Tools: Crawl v1

The crawl API endpoint allows you to extract content from web pages. This is particularly useful when you need to gather information from websites for your AI applications.

The crawling functionality is powered by Spider.cloud.


Limitations

  • Maximum number of URLs per request: 100
  • Maximum crawl depth (pages): 50

Pre-requisites

  1. Langbase API Key: Generate your API key from the User/Org API key documentation.
  2. Spider.cloud API Key: Sign up at Spider.cloud to get your crawler API key.


POST/v1/tools/crawl

Crawl web pages

Extract content from web pages by sending URLs to the crawl API endpoint.

Headers

  • Name
    Content-Type
    Type
    string
    Required
    Required
    Description

    Request content type.
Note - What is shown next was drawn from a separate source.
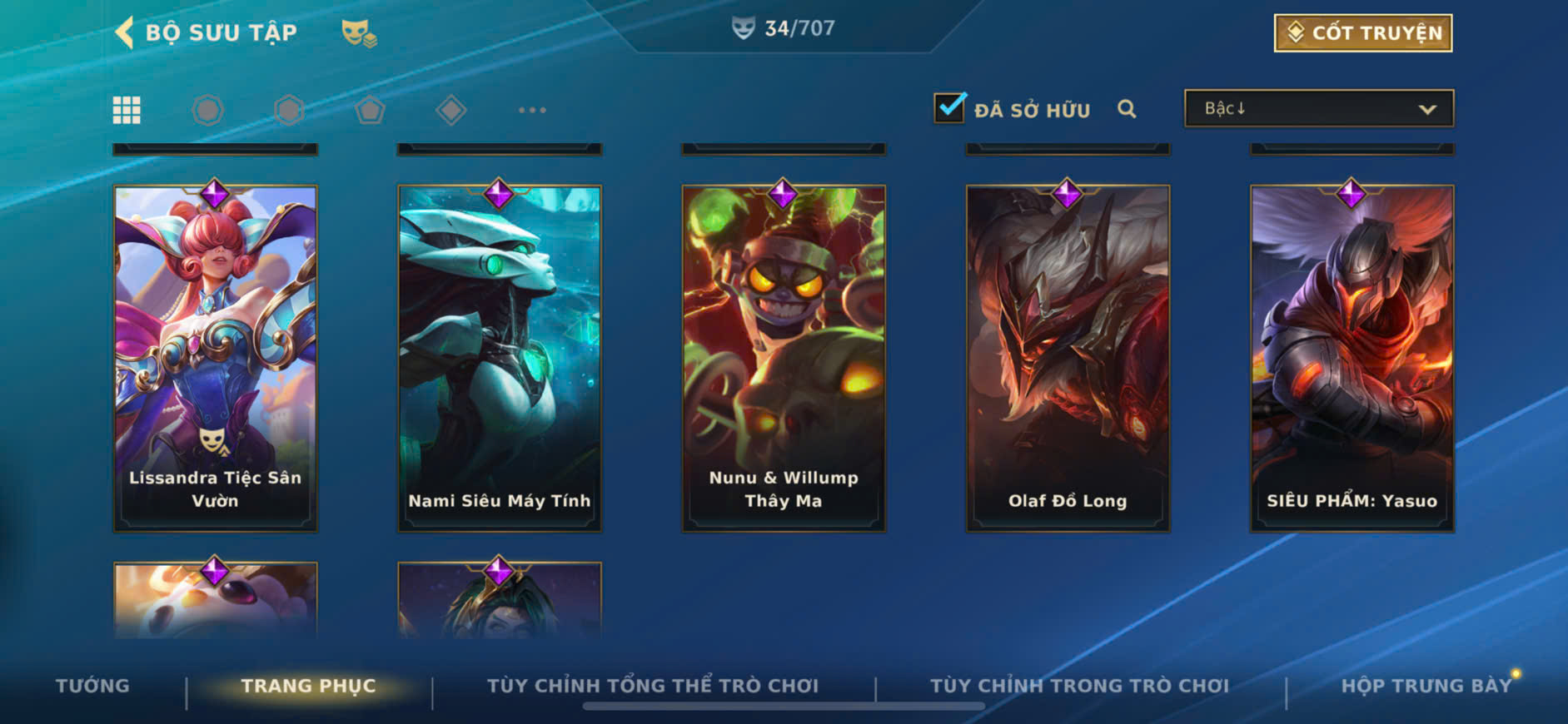Open Tùy Chỉnh Tổng Thể Trò Chơi tab

pos(653,686)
Needs to be application/json.

  • Name
    Authorization
    Type
    string
    Required
    Required
    Description

    Replace <YOUR_API_KEY> with your user/org API key.

  • Name
    LB-CRAWL-KEY
    Type
    string
    Required
    Required
    Description

    Your Spider.cloud API key – obtain one from Spider.cloud. Replace YOUR_SPIDER_CLOUD_API_KEY with your key.


Request Body

  • Name
    url
    Type
    string[]
    Required
    Required
    Description

    An array of URLs to crawl. Each URL should be a valid web address. Maximum 100 URLs per request.

  • Name
    maxPages
    Type
    number
    Description

    The maximum number of pages to crawl. This limits the depth of the crawl operation. Maximum value: 50.

Usage example

Install the SDK

npm i langbase

Environment variables

.env file

LANGBASE_API_KEY="<USER/ORG-API-KEY>"
CRAWL_KEY="<SPIDER-CLOUD-API-KEY>"

Crawl web pages

Crawling

POST
/v1/tools/crawl
import { Langbase } from 'langbase';

const langbase = new Langbase({
	apiKey: process.env.LANGBASE_API_KEY!,
});

async function main() {
	const results = await langbase.tools.crawl({
		url: ['https://example.com'],
		apiKey: process.env.CRAWL_KEY!, // Spider.cloud API key
		maxPages: 5
	});

	console.log('Crawled content:', results);
}

main();

Response

  • Name
    ToolCrawlResponse[]
    Type
    Array<object>
    Description

    An array of objects containing the URL and the extracted content returned by the crawl operation.

    Crawl API Response

    interface ToolCrawlResponse {
      url: string;
      content: string;
    }
    
    type CrawlResponse = ToolCrawlResponse[];
    
    • Name
      url
      Type
      string
      Description

      The URL of the crawled page.

    • Name
      content
      Type
      string
      Description

      The extracted content from the crawled page.

API Response

[
  {
    "url": "https://example.com/page1",
    "content": "Extracted content from the webpage..."
  },
  {
    "url": "https://example.com/page2",
    "content": "More extracted content..."
  }
]